In this case this was only 10 records of a total of 830 (1.2%) yet still it opted to do a full table scan rather than using our index. Many developers have been perplexed in this situation, wondering why SQL Server was avoiding their beautiful index, but it's doing it for a very valuable reason - it was cheaper than indirectly looking up each piece of data through bookmarks.

Of course we could have avoided bookmark lookups by using the index as a covering index if possible by using a query like the following, presuming this was all the data we needed to extract from the table.

SELECT OrderID FROM Orders WHERE ShipPostalCode = '24100'

Now it uses our index, is super efficient, and has a subtree cost of only 0.0064. In larger databases the difference can be the tremendous by avoiding both the bookmark lookup and the table scan.

So how did the query engine guess how many rows would match a criteria to choose which method (whether by index and bookmark lookup, or table scan) to use to most efficiently satisfy the query?

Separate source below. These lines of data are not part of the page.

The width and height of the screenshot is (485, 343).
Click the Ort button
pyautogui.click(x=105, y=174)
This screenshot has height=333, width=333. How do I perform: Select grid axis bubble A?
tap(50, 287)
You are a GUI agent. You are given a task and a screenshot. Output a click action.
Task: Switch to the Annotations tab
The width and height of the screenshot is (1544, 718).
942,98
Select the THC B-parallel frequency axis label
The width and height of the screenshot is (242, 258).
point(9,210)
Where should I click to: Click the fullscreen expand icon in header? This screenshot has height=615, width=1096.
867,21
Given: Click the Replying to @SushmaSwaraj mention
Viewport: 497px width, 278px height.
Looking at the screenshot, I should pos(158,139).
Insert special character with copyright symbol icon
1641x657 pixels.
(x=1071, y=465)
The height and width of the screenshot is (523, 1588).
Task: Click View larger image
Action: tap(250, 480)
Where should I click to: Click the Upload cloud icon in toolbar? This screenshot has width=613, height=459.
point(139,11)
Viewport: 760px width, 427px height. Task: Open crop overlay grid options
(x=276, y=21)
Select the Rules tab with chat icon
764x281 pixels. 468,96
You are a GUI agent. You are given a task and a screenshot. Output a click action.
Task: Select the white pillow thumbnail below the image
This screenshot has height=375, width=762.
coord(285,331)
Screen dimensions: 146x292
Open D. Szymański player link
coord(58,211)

That's where something called distribution statistics comes into play. Statistics are a representative set of the data that are used by the query engine to make a best-guess plan for how to most efficiently serve the data. You can view the statistics for a given index, in the following case for the index ShipPostalCode, via the DBCC SHOW_STATISTICS command.

DBCC SHOW_STATISTICS('Orders','ShipPostalCode')

Due to the limited number of discrete ShipPostalCode values in the table, the statistics are entirely accurate in this case. In a more realistic database, with thousands or millions of rows, statistics start to become much more of an estimation (with an ever increasing margin of error). These estimations can lead to entirely wrong assumptions by the query engine in some edge cases, such as where it thinks a given set of predicates will yield thousands of rows when really it might yield only a couple.

Statistics can also fail for multi-field indexes. In this case the selectivity of the first field is used, so in the case of the index we created earlier (Country, City, Address), due to the fact that the country has a low selectivity (there are lots of entries for each country), the index will often be ignored, even though the city and address combination is highly unique. For this reason it is generally recommended that the most selective field comes first in your index, so in the case of that index the fields would be Address, City, and then Country. This is debateable because it also makes the index more single purpose -- it no longer serves an efficient purpose for less-granular searches like just Country, or Country/City. This needs to be evaluated on a case by case basis, and truly wouldn't be an issue for fully-normalized tables.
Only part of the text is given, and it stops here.